In life, as we parade through the streets of interactions and experiences, sometimes we have a chance to say the things we mean, and sometimes we don't. We hold baggage, and push through life carrying it all the time.
And all this baggage, these worries, all this stuff, just gets in the way most of the time, keeping us from truly relating with those around us, rather than treating them as the objects that they can so easily become.
Last night I taught a little about relating. The culmination of a month-long tour of Jewish God-concepts and this night we talked Buber. We looked at the notion of the I-You relationship, and tried to understand it as a radically different way of understanding God.
Nearly all my students had read the book ahead of class - a rare blessing for an undeserving teacher.
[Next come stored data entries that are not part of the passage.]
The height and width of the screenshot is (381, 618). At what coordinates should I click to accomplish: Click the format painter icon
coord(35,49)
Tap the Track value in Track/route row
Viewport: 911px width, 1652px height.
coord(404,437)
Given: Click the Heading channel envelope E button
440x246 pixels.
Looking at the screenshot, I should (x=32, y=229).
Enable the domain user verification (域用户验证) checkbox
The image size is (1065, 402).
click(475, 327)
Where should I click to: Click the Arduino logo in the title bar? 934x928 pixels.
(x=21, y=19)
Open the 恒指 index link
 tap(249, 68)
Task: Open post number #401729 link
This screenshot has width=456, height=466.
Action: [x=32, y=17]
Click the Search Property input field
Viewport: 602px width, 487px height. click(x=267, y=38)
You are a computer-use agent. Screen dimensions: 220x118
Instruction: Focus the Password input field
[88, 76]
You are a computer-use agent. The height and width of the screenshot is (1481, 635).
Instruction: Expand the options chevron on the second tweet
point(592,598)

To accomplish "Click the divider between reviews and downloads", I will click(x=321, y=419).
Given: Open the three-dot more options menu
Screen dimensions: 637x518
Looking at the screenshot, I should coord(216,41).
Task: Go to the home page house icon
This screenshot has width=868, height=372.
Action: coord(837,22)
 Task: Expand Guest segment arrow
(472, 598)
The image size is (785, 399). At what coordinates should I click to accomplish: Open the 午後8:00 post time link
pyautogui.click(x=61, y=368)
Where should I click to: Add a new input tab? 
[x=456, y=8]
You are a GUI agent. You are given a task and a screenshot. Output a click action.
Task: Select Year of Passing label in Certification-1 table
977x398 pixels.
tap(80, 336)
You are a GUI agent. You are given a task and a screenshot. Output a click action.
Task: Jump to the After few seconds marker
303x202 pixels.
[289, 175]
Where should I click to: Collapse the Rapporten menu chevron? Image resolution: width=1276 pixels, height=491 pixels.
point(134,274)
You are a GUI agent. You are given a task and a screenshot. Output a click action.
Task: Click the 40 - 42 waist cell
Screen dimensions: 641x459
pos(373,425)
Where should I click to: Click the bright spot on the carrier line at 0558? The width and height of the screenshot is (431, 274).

We discussed, and struggled and tried to explain. What is he teaching? What does it mean? God is the ultimate You? How do I understand that? I think it's stupid.
But sometimes even stupid theologies can teach us very smart lessons. You may not like Buber's God, but that very God can teach wonders about how you should treat other human beings.
I say this to my class, but they don't really get it. They can't get it. They have to witness it to believe.
The conversation evolves. The students begin to share where all this God-talk has left them. What are they thinking? Where are they?
The conversation evolves more, and the skeptic chimes in.
My problem is more than this. I mean, I see these Jews on the street, I pass them and they look at me, I mean they stare truly into my eyes, then, out of nowhere they say "Shalom," or they smile to me. But how do they know?
This sounds interesting. I want to know what she's getting at. Tell us more, I say.
I mean I guess I look at them, some of them doing their Jewish thing all the time, and, I'm not broadcasting it or anything, but they know I'm Jewish. I mean, really? What if I'm not good enough? I don't even know if I believe in God. I mean, I feel Jewish, in my heart, but I don't wear it on the outside. How do they know? What are they saying to me?
What are you really asking, I probe.
Am I Jewish?
Silence permeates the room. And there you have it. In a moment of deep trueness, one in which she opened her heart fully to her peers and her teacher, we all sigh and breath, and comfort her. Of course you are, I say.
A little over a month of learning together and now we've uncovered the motivation behind this move - a change in her life so profound yet subtle that it could go unnoticed. After a life of Jewish ignorance and uninvolvement, she enrolled in a class, and comes every week. She prepares, she thinks, she even brings friends.
She wants to believe. Not in God, per se. Not in commandments. No. She wants to believe that she is a Jew, just as much as anyone else - she wants confirmation, affirmation.
She is.
That was a moment of I-You. Our relationship in that moment transcended objectification. In that moment of realness, my lesson came to life before the class.
Afterwards, on my way home, I chuckled to myself. I laughed about teaching a theology that I don't believe and watching it transform the dynamic of my class.
I laughed in thanks - thanks to the God that my student does not yet know how to believe in, for giving us the ability to live in relationship with other humans. And thanks to Martin Buber, for coming up with a philosophy that is nearly impossible to understand unless one witnesses it in person.